■ **Excerpt**

I’m hungry. However eating is painful. Half of a tooth broke off into the gum, so I can only chew on the right side of my mouth. However chewing on the right side causes this horrible pain to shoot down into my lower jaw. I need to call the orthodontist and get my braces off and have my teeth fixed. I have an appointment for the 17th at NARA. Hopefully the new doctor there can help me.
Right? Maybe. Yesterday morning Kai was up at 5am to ride his bike over to our local GNC to help with inventory. He got home just in time to catch a ride to work with Kinon. He got home at 830pm. This morning he was up at 4am and had to be at his store at 5am to prepare for his inventory. He isn’t getting off until 830pm tonight. I feel bad for him. He was required to work Sunday which is his usual day off. So he’s been working 6 days straight, plus doing inventory and helping others with their inventory. He has store inspections and all sorts of things coming up so he’s been quite stressed. I hope it all blows over soon so he can relax.

■ **Tasks to complete**
- 1) In the post, what time did Kai have to be at his store this morning?
- 2) For each statement, say whether it agrees with the post: (a) The writer can chew only on the left side of the mouth. (b) Sunday is normally Kai's day off. (c) The appointment at NARA is set for the 17th.
- 3) Echo the post from "Right? Maybe. Yesterday" to "he can relax.".
The records after this post have nothing to do with it.

■ **Record extracts**
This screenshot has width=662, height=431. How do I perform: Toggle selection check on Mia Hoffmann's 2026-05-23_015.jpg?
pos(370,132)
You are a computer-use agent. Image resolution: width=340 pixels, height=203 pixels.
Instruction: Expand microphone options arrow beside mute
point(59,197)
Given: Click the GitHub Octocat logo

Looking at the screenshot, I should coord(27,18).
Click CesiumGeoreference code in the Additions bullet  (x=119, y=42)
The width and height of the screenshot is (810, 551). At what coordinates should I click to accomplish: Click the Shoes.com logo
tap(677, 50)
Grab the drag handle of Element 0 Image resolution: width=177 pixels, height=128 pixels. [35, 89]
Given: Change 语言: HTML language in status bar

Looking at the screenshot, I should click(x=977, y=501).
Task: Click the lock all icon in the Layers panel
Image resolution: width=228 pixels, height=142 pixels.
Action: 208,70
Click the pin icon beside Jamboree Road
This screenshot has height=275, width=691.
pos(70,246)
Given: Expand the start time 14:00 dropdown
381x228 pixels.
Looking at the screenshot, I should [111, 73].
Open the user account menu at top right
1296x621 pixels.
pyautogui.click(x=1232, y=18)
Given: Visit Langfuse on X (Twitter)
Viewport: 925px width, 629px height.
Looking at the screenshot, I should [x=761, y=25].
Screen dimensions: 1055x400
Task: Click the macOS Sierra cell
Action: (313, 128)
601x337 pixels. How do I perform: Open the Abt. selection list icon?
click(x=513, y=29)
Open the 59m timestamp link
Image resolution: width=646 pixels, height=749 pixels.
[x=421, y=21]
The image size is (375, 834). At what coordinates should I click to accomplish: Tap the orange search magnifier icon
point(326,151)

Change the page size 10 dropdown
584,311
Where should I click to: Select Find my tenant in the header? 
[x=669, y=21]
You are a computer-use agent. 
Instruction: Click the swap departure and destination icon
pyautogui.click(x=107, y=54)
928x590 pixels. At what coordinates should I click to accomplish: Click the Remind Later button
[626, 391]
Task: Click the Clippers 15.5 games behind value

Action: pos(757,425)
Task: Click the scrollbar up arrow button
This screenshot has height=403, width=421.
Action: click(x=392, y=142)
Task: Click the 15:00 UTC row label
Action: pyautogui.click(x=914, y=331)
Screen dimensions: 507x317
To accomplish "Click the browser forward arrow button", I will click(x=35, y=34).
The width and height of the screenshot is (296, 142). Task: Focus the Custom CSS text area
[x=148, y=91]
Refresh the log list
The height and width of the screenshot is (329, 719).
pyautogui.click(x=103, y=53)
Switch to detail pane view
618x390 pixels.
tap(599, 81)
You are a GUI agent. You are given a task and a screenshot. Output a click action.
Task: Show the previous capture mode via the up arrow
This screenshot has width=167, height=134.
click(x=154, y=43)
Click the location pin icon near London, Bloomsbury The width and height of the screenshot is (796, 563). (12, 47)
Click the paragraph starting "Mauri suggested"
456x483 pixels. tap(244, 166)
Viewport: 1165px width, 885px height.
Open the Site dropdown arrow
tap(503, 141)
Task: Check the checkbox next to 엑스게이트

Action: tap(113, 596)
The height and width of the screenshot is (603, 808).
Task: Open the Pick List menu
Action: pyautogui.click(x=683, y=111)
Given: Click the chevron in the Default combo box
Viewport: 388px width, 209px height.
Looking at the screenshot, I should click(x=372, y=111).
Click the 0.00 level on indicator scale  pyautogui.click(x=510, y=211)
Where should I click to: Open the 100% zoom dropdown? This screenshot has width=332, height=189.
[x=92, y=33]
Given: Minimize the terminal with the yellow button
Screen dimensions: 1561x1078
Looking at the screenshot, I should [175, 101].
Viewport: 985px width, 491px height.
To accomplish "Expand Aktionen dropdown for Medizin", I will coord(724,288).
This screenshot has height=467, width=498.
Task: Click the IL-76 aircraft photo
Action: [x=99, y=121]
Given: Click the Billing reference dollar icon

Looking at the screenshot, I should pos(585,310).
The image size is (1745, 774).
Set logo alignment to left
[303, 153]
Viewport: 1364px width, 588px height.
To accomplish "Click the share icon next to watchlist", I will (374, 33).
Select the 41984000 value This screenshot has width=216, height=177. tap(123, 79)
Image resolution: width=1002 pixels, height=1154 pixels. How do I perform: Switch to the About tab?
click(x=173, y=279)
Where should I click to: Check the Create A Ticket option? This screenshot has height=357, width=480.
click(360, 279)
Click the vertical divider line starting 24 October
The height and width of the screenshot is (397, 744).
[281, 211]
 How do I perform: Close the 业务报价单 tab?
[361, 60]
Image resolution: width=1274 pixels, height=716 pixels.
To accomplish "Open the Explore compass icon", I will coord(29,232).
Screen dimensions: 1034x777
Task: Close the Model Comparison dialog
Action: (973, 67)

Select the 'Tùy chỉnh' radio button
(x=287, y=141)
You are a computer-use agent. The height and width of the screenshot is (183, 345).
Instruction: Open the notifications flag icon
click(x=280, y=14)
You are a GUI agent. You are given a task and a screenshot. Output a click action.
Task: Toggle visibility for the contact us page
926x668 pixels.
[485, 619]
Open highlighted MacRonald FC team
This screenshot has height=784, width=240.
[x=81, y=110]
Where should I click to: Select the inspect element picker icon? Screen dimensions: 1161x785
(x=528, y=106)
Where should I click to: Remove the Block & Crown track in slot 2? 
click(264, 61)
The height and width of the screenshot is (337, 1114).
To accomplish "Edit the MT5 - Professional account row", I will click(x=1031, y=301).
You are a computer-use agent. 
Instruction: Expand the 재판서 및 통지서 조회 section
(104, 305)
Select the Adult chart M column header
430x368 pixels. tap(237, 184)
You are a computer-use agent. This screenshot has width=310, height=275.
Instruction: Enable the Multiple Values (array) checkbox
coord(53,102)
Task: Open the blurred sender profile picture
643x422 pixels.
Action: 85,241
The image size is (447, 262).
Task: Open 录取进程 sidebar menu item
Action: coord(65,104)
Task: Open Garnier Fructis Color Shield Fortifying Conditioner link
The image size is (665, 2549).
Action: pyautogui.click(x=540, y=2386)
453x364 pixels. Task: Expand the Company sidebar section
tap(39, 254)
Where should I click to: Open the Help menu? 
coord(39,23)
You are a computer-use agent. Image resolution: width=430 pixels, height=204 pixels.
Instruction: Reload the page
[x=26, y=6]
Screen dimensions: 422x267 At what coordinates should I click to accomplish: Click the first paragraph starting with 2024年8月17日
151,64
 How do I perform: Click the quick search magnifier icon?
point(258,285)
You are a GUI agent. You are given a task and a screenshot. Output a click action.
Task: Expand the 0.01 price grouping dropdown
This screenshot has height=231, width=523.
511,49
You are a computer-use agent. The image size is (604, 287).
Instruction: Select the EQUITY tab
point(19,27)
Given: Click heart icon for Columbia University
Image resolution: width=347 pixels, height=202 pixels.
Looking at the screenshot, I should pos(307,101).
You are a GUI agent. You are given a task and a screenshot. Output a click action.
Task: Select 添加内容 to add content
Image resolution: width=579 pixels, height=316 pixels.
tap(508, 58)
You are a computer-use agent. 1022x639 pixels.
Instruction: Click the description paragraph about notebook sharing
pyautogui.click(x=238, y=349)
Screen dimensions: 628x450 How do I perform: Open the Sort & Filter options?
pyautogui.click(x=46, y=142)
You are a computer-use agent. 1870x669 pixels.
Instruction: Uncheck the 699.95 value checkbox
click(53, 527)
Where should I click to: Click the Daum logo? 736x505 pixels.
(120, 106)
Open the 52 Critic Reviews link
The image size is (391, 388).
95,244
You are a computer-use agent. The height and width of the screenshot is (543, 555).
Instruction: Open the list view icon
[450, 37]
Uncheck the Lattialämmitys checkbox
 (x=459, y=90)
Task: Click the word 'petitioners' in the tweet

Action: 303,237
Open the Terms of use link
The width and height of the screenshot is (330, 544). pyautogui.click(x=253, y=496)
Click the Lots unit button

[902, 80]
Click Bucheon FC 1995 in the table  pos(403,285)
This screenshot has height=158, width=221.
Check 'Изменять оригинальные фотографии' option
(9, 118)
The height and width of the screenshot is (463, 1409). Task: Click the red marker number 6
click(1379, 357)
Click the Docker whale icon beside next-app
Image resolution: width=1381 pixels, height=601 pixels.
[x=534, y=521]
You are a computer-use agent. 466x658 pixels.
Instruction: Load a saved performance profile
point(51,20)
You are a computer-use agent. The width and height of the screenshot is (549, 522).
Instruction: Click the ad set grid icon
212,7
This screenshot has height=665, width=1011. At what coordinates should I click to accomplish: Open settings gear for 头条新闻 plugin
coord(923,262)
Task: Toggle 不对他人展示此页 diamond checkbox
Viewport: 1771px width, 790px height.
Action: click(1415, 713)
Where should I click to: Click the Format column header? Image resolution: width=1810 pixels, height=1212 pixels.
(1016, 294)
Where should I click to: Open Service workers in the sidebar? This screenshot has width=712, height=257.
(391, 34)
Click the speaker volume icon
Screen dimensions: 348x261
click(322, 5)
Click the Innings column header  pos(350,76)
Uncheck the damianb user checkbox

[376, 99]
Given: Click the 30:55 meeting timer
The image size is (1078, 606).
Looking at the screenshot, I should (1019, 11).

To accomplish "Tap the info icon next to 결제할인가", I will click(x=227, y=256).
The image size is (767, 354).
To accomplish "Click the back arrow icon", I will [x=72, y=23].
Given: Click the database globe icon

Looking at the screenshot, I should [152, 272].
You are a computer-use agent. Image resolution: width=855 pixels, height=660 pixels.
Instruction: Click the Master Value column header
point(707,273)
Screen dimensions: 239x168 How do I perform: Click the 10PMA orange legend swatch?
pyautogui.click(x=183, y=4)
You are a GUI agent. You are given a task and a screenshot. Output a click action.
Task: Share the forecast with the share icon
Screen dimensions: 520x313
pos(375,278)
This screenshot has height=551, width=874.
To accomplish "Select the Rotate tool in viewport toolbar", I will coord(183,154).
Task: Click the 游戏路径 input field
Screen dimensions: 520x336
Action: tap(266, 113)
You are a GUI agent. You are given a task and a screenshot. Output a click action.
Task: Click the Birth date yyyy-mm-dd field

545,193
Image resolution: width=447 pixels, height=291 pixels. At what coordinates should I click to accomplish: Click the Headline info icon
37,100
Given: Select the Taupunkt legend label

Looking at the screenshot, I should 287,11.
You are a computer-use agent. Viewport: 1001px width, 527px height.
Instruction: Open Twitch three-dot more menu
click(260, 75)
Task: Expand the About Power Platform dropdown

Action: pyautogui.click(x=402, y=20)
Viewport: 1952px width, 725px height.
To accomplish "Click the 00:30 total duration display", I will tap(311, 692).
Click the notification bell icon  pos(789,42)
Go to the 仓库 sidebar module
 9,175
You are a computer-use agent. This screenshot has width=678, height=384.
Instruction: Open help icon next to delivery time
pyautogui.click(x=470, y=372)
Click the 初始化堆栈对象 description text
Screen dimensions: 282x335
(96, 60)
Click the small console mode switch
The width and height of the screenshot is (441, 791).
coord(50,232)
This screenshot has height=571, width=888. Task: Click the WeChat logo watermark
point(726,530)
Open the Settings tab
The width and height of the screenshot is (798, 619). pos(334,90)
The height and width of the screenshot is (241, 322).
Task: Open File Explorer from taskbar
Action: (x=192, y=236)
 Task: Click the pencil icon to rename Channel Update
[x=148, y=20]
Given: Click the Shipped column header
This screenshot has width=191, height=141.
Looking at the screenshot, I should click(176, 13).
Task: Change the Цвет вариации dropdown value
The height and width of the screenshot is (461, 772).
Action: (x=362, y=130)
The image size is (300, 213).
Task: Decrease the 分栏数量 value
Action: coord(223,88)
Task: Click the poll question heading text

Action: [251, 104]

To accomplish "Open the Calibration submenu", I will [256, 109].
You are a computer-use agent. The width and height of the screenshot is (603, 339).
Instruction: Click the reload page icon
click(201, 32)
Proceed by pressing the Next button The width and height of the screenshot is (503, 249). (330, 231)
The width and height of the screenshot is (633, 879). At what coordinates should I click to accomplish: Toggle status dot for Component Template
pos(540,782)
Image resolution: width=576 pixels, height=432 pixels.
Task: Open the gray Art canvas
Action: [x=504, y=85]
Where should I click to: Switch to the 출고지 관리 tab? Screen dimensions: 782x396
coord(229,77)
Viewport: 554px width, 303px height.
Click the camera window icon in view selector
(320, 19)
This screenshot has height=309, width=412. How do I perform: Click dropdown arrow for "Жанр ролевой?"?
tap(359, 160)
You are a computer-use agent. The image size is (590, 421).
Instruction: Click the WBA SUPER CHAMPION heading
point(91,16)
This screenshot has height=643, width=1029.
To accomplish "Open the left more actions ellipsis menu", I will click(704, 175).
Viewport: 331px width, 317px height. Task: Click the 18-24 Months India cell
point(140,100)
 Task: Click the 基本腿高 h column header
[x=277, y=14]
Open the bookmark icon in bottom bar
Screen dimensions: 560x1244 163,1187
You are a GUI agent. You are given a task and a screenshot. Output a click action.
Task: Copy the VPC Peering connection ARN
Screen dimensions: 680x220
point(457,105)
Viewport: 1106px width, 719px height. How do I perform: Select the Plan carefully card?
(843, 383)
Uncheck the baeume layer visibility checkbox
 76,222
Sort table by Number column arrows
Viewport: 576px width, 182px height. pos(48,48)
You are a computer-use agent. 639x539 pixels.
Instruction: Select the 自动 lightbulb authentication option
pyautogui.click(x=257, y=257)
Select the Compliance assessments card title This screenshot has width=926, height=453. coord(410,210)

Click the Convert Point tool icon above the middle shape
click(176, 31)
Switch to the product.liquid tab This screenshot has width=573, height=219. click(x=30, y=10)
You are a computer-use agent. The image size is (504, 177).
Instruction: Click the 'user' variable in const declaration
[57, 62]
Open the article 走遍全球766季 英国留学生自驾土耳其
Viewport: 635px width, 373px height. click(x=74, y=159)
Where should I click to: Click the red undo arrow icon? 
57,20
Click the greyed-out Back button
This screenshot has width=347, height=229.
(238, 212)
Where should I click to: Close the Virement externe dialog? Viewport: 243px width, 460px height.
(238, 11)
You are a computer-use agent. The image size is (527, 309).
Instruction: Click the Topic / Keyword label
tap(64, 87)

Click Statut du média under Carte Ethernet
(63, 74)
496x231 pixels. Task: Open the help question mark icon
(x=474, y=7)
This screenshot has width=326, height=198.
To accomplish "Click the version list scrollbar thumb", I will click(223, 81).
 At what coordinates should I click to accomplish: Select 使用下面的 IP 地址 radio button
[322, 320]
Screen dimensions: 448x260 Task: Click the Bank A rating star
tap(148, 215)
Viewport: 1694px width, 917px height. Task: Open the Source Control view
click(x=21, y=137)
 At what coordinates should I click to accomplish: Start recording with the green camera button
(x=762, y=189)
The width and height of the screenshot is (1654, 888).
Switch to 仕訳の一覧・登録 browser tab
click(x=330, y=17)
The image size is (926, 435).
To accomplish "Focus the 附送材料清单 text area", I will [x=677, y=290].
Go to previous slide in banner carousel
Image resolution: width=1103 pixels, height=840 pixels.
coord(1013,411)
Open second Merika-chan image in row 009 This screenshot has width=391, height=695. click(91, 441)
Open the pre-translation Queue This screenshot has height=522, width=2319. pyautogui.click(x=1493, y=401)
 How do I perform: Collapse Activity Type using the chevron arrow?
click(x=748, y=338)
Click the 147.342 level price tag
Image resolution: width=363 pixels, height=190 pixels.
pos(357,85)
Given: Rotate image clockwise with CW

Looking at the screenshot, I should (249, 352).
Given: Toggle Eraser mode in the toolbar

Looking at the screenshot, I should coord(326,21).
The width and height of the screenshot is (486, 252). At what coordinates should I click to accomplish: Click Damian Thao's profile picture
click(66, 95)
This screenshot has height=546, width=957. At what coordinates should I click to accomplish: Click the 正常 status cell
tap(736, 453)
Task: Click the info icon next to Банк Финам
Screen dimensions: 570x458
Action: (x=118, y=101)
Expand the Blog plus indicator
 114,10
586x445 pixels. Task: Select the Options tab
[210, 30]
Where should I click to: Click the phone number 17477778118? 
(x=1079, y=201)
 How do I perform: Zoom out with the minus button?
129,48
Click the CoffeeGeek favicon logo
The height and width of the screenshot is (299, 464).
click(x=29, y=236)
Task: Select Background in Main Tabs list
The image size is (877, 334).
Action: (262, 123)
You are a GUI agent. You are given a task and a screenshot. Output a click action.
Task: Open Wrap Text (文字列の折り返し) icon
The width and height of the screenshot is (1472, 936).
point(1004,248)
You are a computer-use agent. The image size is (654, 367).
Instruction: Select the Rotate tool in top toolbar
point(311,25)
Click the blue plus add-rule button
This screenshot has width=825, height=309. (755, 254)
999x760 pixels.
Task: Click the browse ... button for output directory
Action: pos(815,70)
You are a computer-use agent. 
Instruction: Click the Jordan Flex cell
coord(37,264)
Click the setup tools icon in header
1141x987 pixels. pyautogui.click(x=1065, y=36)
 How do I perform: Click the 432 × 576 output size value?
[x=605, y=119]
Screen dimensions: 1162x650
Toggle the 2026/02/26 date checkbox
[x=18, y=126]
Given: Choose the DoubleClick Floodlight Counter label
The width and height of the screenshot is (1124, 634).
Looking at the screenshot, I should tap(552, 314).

■ **Task-by-task results**
- 1) 5am

- 2)
(a) No: "I can only chew on the right side of my mouth."
(b) Yes: "He was required to work Sunday which is his usual day off."
(c) Yes: "I have an appointment for the 17th at NARA."

- 3)
Right? Maybe. Yesterday morning Kai was up at 5am to ride his bike over to our local GNC to help with inventory. He got home just in time to catch a ride to work with Kinon. He got home at 830pm. This morning he was up at 4am and had to be at his store at 5am to prepare for his inventory. He isn’t getting off until 830pm tonight. I feel bad for him. He was required to work Sunday which is his usual day off. So he’s been working 6 days straight, plus doing inventory and helping others with their inventory. He has store inspections and all sorts of things coming up so he’s been quite stressed. I hope it all blows over soon so he can relax.